La presidenta de la Asociación Claveles y Gitanillas ultima los preparativos para que su patio de la calle Juan Tocino, 3, de arquitectura moderna, luzca con plenitud a partir de mañana.

-¿Cómo se viven las últimas horas antes de la apertura del recinto?

-Es la conclusión de un año de trabajo, con mucha ilusión y con nerviosismo, porque los patios son nuestra fiesta, la fiesta por excelencia de la ciudad. Cruces y ferias hay en muchas otras ciudades, pero patios no. Son días para disfrutar de los olores, de los colores, de la tranquilidad… Y quien busque fiesta, pues también la tiene. Porque en los patios también se puede bailar. Antiguamente se contrataban grupos flamencos, y ahora a ningún grupo se le impide que empiece a cantar y a bailar unas sevillanas. Los patios son la fiesta de los cinco sentidos.

-Y siendo la celebración más representativa de Córdoba, ¿se le da todo este protagonismo dentro del programa de actividades del Mayo Festivo?

-No. Tendríamos que estar todo el santo día hablando de los patios, pero nos limitamos al concurso y a dar los premios. Parece que con esto ya hemos cumplido. Pero los patios son mucho más. Es una actitud, una forma de vida, abrir una propiedad privada a otros vecinos y a los turistas. Todo debería estar más cuidado y que realmente fueran el eje central del Mayo Festivo.

-¿Cree que los patios tienen el futuro asegurado? ¿Se interesan los jóvenes?
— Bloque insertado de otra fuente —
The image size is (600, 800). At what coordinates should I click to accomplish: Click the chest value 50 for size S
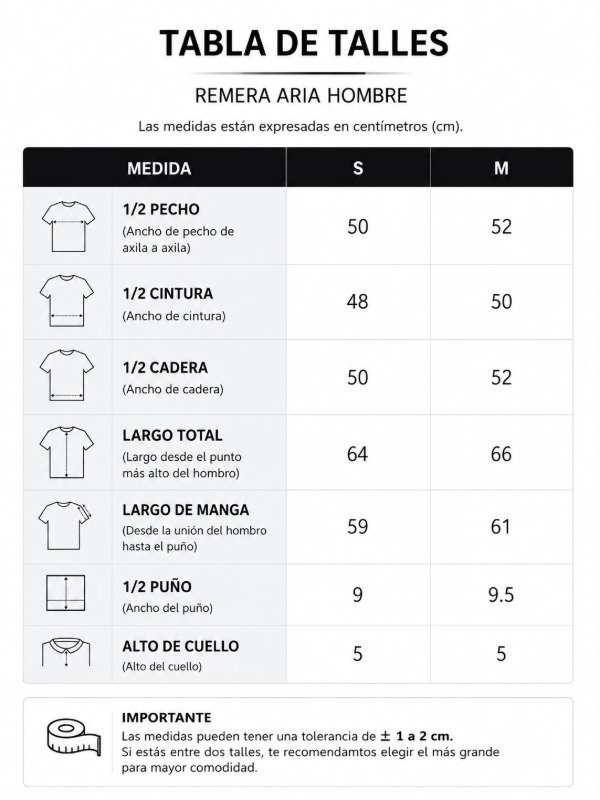point(358,227)
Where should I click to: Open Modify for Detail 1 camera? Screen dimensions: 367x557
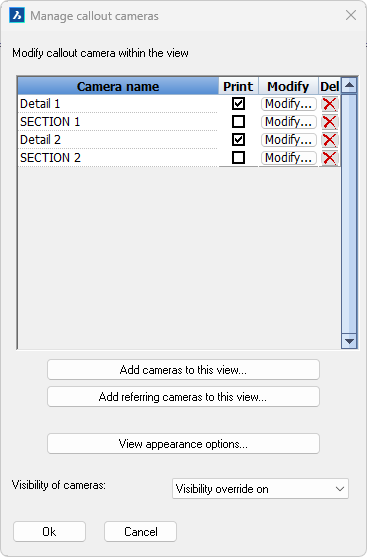[x=288, y=104]
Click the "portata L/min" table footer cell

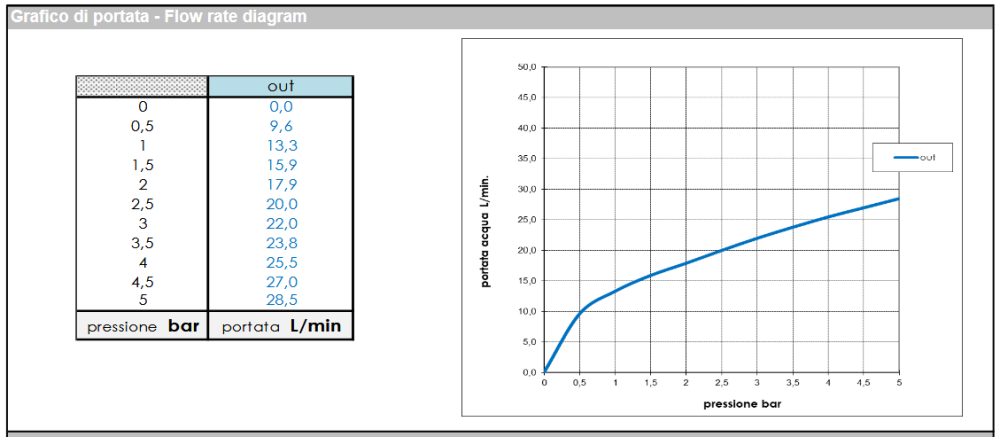[280, 327]
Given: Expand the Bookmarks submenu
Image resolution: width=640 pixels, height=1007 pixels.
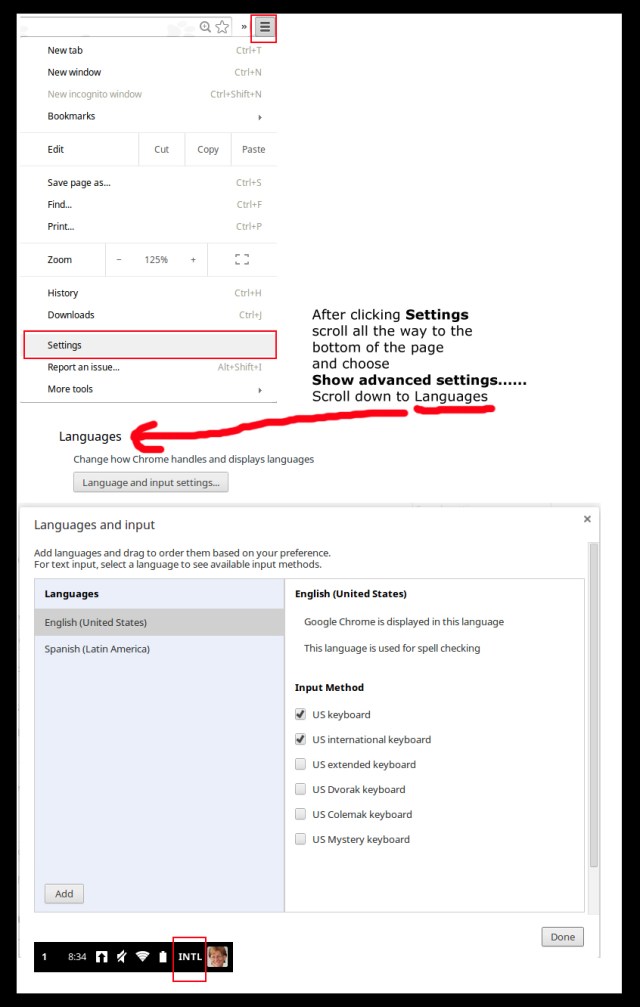Looking at the screenshot, I should click(155, 116).
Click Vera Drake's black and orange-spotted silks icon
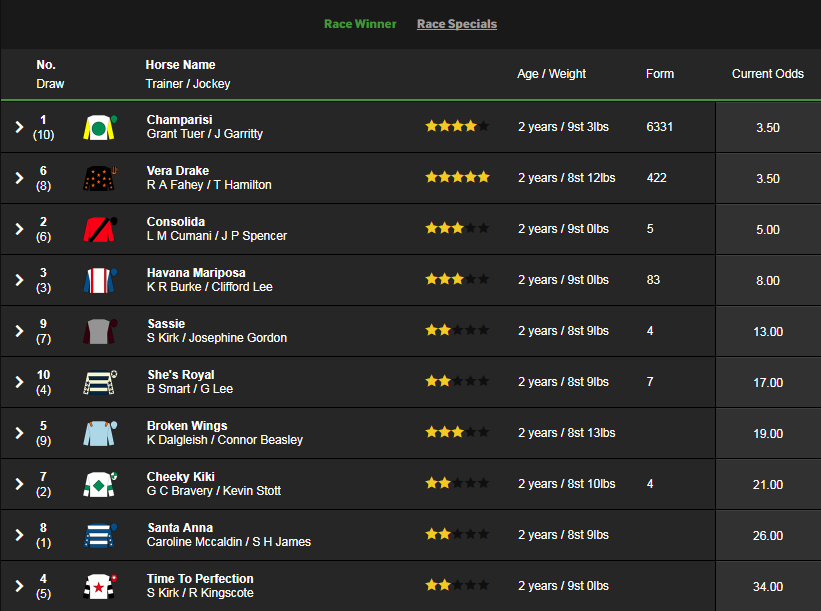Screen dimensions: 821x611 tap(99, 178)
-En nuestra asociación hay gente muy joven, y entre todos estamos dignificando muchísimo esta fiesta. El reflejo es que cada vez hay más patios nuevos que participan en el concurso pero, al mismo tiempo, hay antiguos que van cerrando. Esto es el relevo generacional, pero deberíamos de trabajar para que ninguno cerrara. Que fuesen cien en lugar de 40 los que se pueden visitar. Y hay que empezar desde las escuelas. En muchos centros, los niños hacen Cruces de Mayo e incluso las niñas se visten de mantilla en Semana Santa. Pero en cambio ningún colegio los anima a hacer un patio. Sería una forma de que conocieran la auténtica personalidad de Córdoba, de incentivar su relación con el medio ambiente y con los vecinos…
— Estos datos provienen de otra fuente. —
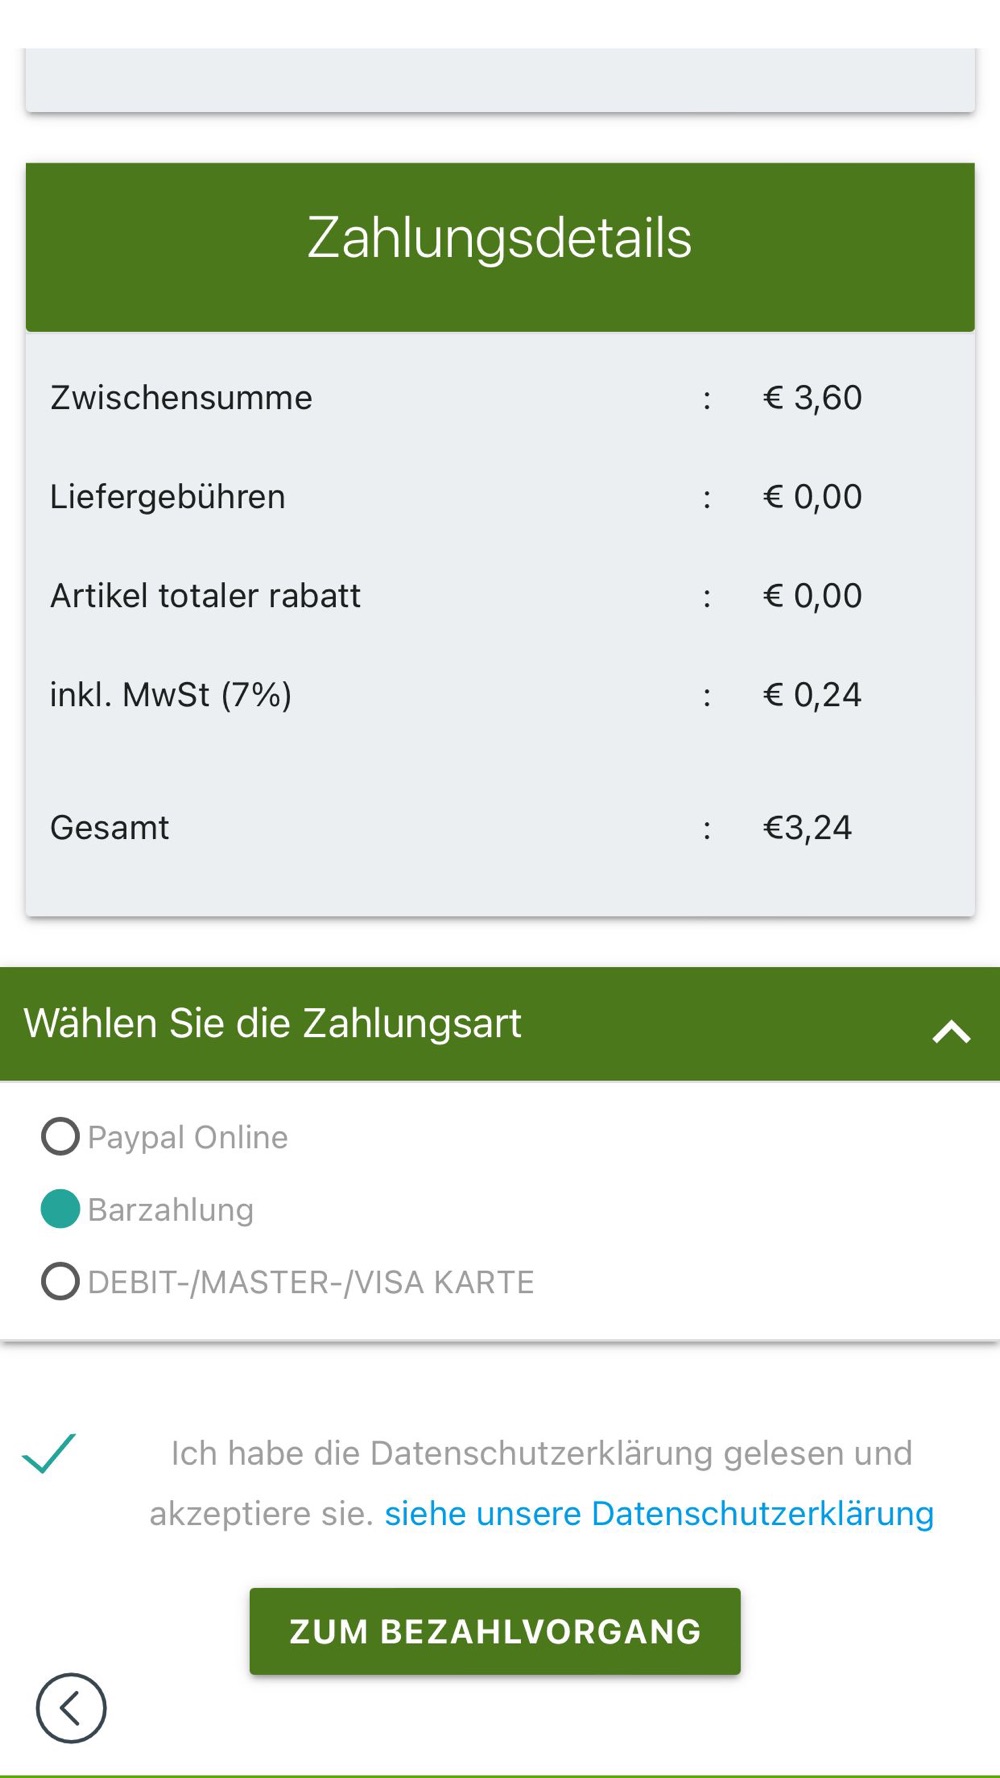Collapse payment method section with chevron
Image resolution: width=1000 pixels, height=1778 pixels.
951,1031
-Siempre se habla de que la ayuda de las administraciones públicas es insuficiente. ¿Pero el sector privado participa?

-No se involucra, y todo no puede recaer sobre las instituciones públicas. Lo paradójico es que son las empresas privadas las que se benefician, porque a los vecinos las ayudas apenas les dan para renovar las macetas. Hostecor, el pequeño comercio… deberían involucrarse todos.

-¿Y puede llegar el día en que haya que pagar para entrar a un patio?
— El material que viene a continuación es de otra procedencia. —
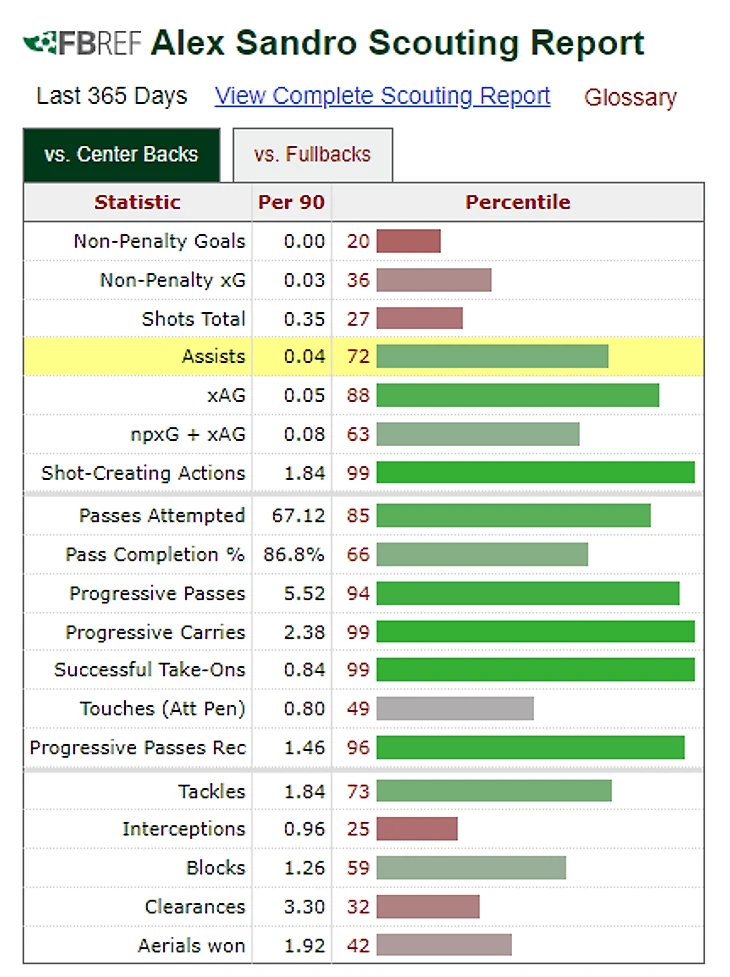The image size is (730, 977).
Task: Click the Touches (Att Pen) gray bar
Action: point(455,708)
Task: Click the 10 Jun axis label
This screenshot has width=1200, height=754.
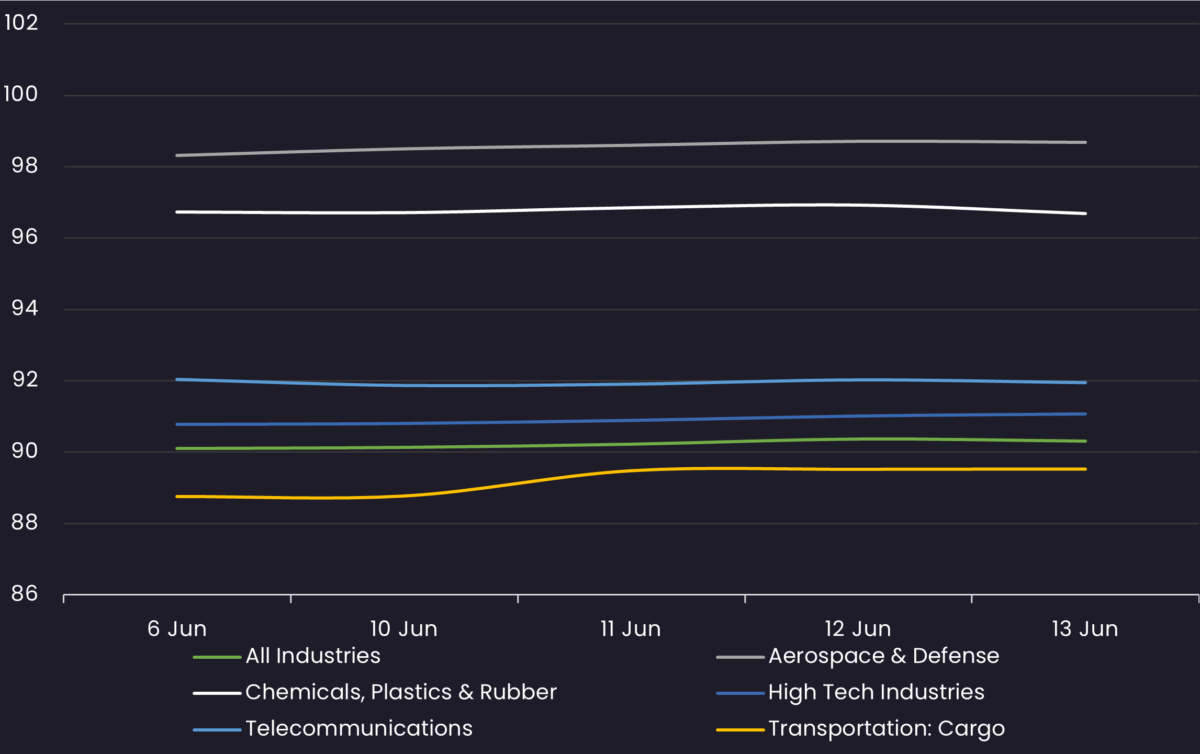Action: click(x=404, y=629)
-Claro que puede pasar, llegará el día en que haya que pagar. Si vas a París, tienes que pagar para entrar a todos los museos. Desde el Louvre hasta el Rodin, que es mucho más pequeño. Esto hace que lo aprecies más. Cuando se empezó a pagar para entrar en la Mezquita, todos nos echamos las manos a la cabeza. Sería una buena fórmula, además, para que los participantes financiaran sus gastos. Hay Cruces que en tres días obtienen ganancias de 20.000 euros. Pero en dos semanas, los patios sólo obtienen pérdidas.

-Según dice, sólo con las ayudas públicas no se puede sobrevivir…

-A la misma vaca no se le puede estrujar más leche.

-Este año ha habido polémica con los patios arreglados por Vimcorsa. ¿Cree que ahora hay igualdad de condiciones para todos los participantes?

-Después de todo lo que ha pasado, ahora sí hay igualdad. Pero me parece mal que con dinero público se monten patios que participen en el concurso. Cuando te pegas unos tutes de trabajar tremendos y ves que a otros se lo están haciendo, te desilusionas. O ayudamos a todos por igual, o no llegamos a ningún sitio. Por suerte, la situación se ha arreglado.

-¿Y cree que todos los recintos son dignos de participar?

-Hay algunos, pocos, que no deberían participar. Ponen cuatro macetas y ya está, se llevan la misma ayuda que los que ponen 30. El problema de esta práctica es que dan una imagen terrible de la fiesta. Si un turistas entra por mala suerte en uno de estos y decide no seguir con el itinerario, se llevará una imagen malísima de la ciudad.

-¿Cree que llegará el momento en que los patios sean declarados patrimonio intangible de la Humanidad?

-Claro que sí, todos estamos por la labor. La declaración no traería recursos, pero sería decisiva para que la tradición se mantenga.